WHAT YOU HAVE TO DO >> Would you please retype, exactly, the lines of the listing below between the line with "Комплектующие (33, 1098)" and the line with "Гирлянда Belt-Light (36, 1081)", inclusive?

RECORDS TO USE >>
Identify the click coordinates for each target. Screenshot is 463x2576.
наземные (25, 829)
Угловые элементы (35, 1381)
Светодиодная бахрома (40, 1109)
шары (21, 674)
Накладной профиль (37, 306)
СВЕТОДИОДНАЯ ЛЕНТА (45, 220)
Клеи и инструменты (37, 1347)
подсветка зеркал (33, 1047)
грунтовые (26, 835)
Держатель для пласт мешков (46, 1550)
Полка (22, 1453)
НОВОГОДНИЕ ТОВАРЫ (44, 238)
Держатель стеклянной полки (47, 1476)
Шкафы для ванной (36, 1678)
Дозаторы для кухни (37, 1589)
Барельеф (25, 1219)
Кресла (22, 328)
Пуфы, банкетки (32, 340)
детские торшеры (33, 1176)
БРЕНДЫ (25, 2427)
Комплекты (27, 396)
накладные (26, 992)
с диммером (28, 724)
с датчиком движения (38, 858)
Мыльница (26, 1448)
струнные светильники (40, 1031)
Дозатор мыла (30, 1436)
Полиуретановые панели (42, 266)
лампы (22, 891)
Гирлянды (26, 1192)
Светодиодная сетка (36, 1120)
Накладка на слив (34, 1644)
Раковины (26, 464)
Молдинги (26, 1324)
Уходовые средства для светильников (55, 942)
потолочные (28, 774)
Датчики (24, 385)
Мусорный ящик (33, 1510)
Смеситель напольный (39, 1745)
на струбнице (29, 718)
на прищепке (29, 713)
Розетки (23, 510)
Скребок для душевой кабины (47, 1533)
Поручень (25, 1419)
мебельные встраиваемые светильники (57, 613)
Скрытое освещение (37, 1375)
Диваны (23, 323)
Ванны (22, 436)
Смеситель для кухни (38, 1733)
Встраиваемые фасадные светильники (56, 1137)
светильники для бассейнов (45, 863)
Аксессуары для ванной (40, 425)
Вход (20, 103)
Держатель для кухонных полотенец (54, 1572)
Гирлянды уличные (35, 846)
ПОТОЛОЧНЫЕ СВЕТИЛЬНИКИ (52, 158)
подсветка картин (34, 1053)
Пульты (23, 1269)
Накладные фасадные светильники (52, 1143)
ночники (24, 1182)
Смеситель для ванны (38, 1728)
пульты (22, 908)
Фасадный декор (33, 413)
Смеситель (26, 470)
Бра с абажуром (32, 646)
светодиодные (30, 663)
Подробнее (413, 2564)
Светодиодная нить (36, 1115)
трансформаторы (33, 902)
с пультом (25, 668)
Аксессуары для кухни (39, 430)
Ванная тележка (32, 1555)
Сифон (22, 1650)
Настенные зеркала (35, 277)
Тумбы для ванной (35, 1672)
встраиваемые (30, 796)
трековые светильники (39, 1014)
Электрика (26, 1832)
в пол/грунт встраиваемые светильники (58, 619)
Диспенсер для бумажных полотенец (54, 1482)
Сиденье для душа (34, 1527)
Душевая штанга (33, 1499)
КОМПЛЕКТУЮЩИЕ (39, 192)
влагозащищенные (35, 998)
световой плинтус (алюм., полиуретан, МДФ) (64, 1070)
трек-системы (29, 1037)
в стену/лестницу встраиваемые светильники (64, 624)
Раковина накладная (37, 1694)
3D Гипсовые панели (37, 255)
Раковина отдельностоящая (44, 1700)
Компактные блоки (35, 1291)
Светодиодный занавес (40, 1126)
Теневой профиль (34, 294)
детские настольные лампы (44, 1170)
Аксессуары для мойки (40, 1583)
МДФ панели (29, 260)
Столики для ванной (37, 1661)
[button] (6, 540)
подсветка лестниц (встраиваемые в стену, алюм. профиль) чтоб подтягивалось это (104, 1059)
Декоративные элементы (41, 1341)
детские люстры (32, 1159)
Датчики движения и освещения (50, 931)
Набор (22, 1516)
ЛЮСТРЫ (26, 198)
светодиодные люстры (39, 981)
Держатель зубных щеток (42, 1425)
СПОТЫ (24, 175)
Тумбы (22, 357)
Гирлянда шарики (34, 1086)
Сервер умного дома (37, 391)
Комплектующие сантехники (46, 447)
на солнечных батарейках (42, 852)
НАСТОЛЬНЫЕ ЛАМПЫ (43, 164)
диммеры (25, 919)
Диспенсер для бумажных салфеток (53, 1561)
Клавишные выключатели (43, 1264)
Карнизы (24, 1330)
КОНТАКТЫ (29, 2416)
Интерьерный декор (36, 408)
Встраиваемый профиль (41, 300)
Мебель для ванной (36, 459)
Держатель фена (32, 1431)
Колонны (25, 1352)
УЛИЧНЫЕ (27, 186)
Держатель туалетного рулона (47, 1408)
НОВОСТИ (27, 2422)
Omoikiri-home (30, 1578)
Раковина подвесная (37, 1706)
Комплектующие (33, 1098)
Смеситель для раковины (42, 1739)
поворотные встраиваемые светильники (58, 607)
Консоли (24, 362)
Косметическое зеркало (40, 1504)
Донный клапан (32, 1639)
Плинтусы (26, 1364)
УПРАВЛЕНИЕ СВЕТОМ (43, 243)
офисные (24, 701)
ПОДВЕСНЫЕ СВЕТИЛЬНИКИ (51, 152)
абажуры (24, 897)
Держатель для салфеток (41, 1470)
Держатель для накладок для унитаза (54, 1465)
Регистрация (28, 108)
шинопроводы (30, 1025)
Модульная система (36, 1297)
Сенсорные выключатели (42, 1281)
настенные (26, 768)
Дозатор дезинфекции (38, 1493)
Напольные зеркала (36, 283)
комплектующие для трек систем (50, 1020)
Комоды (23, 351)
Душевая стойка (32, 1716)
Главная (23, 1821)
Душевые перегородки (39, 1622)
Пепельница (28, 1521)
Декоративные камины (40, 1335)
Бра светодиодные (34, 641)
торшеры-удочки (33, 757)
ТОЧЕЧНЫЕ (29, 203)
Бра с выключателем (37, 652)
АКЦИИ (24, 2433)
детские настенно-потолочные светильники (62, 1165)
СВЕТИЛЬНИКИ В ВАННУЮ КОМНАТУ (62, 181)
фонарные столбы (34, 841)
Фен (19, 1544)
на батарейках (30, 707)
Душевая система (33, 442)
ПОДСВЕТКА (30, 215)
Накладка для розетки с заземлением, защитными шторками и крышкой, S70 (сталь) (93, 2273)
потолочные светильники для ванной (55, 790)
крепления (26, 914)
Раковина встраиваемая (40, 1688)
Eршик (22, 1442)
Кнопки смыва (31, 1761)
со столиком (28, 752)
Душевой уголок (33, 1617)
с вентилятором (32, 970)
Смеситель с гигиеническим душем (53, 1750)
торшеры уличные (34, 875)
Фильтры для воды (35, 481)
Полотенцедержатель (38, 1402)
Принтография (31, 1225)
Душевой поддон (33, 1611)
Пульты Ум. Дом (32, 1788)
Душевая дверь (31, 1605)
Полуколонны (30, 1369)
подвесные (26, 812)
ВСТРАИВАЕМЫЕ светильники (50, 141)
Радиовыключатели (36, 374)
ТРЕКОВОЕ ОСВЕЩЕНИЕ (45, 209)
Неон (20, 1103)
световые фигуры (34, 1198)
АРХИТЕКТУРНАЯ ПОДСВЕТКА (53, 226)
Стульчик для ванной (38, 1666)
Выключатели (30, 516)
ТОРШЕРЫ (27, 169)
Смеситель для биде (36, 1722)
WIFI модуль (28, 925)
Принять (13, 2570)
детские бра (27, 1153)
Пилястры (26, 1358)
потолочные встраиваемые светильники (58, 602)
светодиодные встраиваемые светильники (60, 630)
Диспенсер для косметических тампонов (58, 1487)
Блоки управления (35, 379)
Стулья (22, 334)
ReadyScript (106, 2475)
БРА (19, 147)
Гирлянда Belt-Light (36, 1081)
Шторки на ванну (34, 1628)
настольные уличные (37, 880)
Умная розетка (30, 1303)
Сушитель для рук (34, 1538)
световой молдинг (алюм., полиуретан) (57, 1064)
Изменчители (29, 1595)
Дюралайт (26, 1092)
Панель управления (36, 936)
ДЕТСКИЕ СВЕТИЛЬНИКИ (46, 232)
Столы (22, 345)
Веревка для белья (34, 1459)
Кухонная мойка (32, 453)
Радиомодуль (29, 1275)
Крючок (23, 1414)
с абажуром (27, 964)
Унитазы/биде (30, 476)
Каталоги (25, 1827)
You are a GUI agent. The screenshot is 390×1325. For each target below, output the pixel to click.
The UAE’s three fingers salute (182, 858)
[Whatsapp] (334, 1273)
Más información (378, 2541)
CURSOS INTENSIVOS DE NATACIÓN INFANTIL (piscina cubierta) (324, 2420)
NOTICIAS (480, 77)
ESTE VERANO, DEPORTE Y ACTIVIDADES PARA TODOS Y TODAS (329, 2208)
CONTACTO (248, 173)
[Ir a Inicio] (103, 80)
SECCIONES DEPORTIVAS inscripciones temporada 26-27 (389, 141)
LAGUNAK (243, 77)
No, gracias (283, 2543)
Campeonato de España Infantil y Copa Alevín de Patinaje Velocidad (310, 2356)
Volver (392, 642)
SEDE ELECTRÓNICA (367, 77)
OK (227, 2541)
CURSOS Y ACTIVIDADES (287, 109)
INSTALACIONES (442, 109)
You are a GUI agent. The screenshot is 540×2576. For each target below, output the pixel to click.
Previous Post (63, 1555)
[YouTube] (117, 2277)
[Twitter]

ANSWER BOX >>
Комплектующие (33, 1098)
Смеситель для раковины (42, 1739)
поворотные встраиваемые светильники (58, 607)
Консоли (24, 362)
Косметическое зеркало (40, 1504)
Донный клапан (32, 1639)
Плинтусы (26, 1364)
УПРАВЛЕНИЕ СВЕТОМ (43, 243)
офисные (24, 701)
ПОДВЕСНЫЕ СВЕТИЛЬНИКИ (51, 152)
абажуры (24, 897)
Держатель для салфеток (41, 1470)
Держатель для накладок для унитаза (54, 1465)
Регистрация (28, 108)
шинопроводы (30, 1025)
Модульная система (36, 1297)
Сенсорные выключатели (42, 1281)
настенные (26, 768)
Дозатор дезинфекции (38, 1493)
Напольные зеркала (36, 283)
комплектующие для трек систем (50, 1020)
Комоды (23, 351)
Душевая стойка (32, 1716)
Главная (23, 1821)
Душевые перегородки (39, 1622)
Пепельница (28, 1521)
Декоративные камины (40, 1335)
Бра светодиодные (34, 641)
торшеры-удочки (33, 757)
ТОЧЕЧНЫЕ (29, 203)
Бра с выключателем (37, 652)
АКЦИИ (24, 2433)
детские настенно-потолочные светильники (62, 1165)
СВЕТИЛЬНИКИ В ВАННУЮ КОМНАТУ (62, 181)
фонарные столбы (34, 841)
Фен (19, 1544)
на батарейках (30, 707)
Душевая система (33, 442)
ПОДСВЕТКА (30, 215)
Накладка для розетки с заземлением, защитными шторками и крышкой, S70 (сталь) (93, 2273)
потолочные светильники для ванной (55, 790)
крепления (26, 914)
Раковина встраиваемая (40, 1688)
Eршик (22, 1442)
Кнопки смыва (31, 1761)
со столиком (28, 752)
Душевой уголок (33, 1617)
с вентилятором (32, 970)
Смеситель с гигиеническим душем (53, 1750)
торшеры уличные (34, 875)
Фильтры для воды (35, 481)
Полотенцедержатель (38, 1402)
Принтография (31, 1225)
Душевой поддон (33, 1611)
Пульты Ум. Дом (32, 1788)
Душевая дверь (31, 1605)
Полуколонны (30, 1369)
подвесные (26, 812)
ВСТРАИВАЕМЫЕ светильники (50, 141)
Радиовыключатели (36, 374)
ТРЕКОВОЕ ОСВЕЩЕНИЕ (45, 209)
Неон (20, 1103)
световые фигуры (34, 1198)
АРХИТЕКТУРНАЯ ПОДСВЕТКА (53, 226)
Стульчик для ванной (38, 1666)
Выключатели (30, 516)
ТОРШЕРЫ (27, 169)
Смеситель для биде (36, 1722)
WIFI модуль (28, 925)
Принять (13, 2570)
детские бра (27, 1153)
Пилястры (26, 1358)
потолочные встраиваемые светильники (58, 602)
светодиодные встраиваемые светильники (60, 630)
Диспенсер для косметических тампонов (58, 1487)
Блоки управления (35, 379)
Стулья (22, 334)
ReadyScript (106, 2475)
БРА (19, 147)
Гирлянда Belt-Light (36, 1081)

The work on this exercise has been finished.